The User Command Processor

by Jim Weigang


This article first appeared in the APL91 Conference Proceedings, APL Quote Quad, Vol. 21, No. 4 (August 1991). Copyright © 1991 ACM. Reproduced by permission of the Association for Computing Machinery.


Abstract

The User Command Processor is a new feature of several APL*PLUS systems which allows users to define commands, analogous to system commands, that can be executed from within any workspace. This enhancement is implemented by means of two simple changes to the APL interpreter. Coupled with a suite of two-dozen predefined commands, the result is a file-based program storage and execution environment that integrates many important features not provided in standard APL systems. Using the command processor, applications of unlimited size can be developed, run, and maintained without many of the headaches that are characteristic of workspace-based systems. This paper describes the basic methods whereby the command processor operates, provides an overview of the predefined commands, shows how a new command can be defined, and illustrates how a large application can be built using the command processor.


Introduction

The command processor is based on two changes to the APL interpreter. The first is a new system function called #UCMD, which is used to execute user commands. #UCMD is a very simple function; all it does is tie a file (named UCMDS), read component 3 of the file, define the component as a function (known as the "boot function"), and execute the function. The argument to #UCMD, which contains the text of the command, is passed to the boot function as its argument. The boot function, which is written in APL, does the rest of the work required to execute the command. The #UCMD function makes it possible for a user-defined program to be called from within any workspace, an enhancement that opens a world of possibilities.
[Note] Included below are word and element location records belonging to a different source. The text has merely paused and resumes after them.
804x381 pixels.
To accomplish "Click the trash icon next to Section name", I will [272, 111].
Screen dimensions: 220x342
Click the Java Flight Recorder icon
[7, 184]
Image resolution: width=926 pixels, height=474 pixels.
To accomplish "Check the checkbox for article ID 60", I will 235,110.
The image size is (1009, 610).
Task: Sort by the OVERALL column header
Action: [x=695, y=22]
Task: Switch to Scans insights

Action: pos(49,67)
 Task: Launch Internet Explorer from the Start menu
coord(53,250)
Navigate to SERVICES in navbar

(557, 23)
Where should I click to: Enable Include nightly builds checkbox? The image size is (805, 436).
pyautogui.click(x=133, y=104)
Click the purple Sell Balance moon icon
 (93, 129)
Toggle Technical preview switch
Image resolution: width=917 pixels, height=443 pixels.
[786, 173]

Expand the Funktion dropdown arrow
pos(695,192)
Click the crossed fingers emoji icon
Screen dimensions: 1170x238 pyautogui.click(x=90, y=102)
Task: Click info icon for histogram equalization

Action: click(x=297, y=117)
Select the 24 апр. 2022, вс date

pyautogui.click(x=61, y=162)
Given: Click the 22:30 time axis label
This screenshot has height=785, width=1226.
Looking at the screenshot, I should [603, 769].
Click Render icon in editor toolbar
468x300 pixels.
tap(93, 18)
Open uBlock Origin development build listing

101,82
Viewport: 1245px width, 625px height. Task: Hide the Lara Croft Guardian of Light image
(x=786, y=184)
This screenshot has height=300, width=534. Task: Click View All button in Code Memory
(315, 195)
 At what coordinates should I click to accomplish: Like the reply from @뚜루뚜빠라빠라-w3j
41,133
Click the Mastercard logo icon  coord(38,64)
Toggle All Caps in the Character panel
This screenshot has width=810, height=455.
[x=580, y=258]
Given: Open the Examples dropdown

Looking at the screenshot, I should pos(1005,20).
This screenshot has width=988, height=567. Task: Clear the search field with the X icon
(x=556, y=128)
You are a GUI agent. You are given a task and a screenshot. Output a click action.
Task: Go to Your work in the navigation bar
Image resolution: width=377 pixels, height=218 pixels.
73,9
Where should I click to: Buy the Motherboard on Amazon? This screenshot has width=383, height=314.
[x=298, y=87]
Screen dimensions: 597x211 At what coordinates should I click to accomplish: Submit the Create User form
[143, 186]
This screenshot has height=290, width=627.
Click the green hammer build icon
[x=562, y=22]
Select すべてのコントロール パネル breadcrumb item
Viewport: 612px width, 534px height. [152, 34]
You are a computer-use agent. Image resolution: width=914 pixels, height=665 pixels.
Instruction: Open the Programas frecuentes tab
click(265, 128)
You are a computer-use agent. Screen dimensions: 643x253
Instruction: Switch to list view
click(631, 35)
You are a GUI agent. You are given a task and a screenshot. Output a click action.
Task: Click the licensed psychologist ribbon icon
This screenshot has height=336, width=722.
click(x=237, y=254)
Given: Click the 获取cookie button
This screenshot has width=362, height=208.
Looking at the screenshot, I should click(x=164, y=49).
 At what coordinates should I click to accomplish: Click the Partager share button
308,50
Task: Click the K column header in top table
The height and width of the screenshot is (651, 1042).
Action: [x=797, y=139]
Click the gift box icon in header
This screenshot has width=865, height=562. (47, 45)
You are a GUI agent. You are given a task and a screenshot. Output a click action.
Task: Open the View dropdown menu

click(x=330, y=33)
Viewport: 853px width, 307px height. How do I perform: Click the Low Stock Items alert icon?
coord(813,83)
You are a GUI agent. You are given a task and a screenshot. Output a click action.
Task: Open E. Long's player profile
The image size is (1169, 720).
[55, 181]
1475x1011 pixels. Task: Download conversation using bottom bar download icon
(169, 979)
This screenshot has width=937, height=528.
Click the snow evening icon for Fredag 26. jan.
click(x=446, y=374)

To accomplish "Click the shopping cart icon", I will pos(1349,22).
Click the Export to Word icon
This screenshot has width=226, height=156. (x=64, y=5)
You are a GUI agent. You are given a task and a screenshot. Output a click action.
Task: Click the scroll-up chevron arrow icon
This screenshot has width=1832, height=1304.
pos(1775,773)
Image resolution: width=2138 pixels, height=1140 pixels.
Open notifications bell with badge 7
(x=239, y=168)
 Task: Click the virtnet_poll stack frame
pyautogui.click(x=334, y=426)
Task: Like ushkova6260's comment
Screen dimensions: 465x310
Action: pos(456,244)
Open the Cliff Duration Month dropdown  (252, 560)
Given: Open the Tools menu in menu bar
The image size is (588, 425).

The second change is to make the interpreter recognize not only system commands, which start with a right parenthesis, but also user commands, which start with a right bracket. User commands are translated to a proper APL expression and executed. For example, the command ]LIST X becomes #UCMD'LIST X'. The right-bracket notation is a convenient way of entering commands without having to quote the argument, double quotes within the argument, etc. As is the case with system commands, right-bracket commands are accepted only in immediate execution mode; the right-bracket form cannot be used within a function. Instead, #UCMD is used when a command has to be executed under program control.

The changes to the interpreter make it more convenient to execute user commands, but they are not absolutely necessary. For example, in version 9 of the APL*PLUS /PC System, the command processor is called through a user-defined {delta}UCMD function, and right-bracket commands are entered using a function key that executes {delta}UCMD {quotequad}. Building #UCMD and ]-command recognition into the interpreter just makes it possible to execute commands without having to reserve and use a function key.

Also, it is worth noting that the #UCMD/] enhancements are extremely general in nature. Virtually the entire character of the command processor as described here is determined by the boot function found in component 3 of the UCMDS file. By changing the boot function, a user can create an entirely different style of command processor. #UCMD provides a general-purpose, easily-customized gateway to functions stored in files.


Predefined Commands

The UCMDS file contains not only the boot function but also many subroutines and predefined commands. The predefined commands provide the APL user with a number of useful programmer utilities and a complete set of commands to manage functions and variables stored in command files, including:

]USAVE    saves objects in a file
]ULOAD    loads objects from a file into the workspace
]UNAMES   lists the names of functions and variables in a file
]UERASE   erases objects in a file
]UCOPY    copies objects from one file to another
]UNSAVED  compares the workspace and a file, and lists what's different
]UCOMP    compares two files, lists detailed differences
]UFILE    selects the current file or creates a new file

Command files are used to store new commands that you write and also can be used to store application code. Some of the more useful programmer utilities include:

]LIST     lists programs in the workspace, aligning comments
]GLOCALS  shows global variables used in a program
]UGROUP   finds all subroutines and variables needed to run a program
]WSLOC    finds all occurences of a phrase in functions
]FNS      shows the names of functions in this or another workspace
]LIB      shows library information with dates and sizes
]STORAGE  shows disk free space
]SUMMARY  gives abstract for each function in the workspace

The command processor includes a command that displays documentation for commands. Users can display the names of all available commands, list an abstract for each command (as shown above), and get detailed documentation about commands.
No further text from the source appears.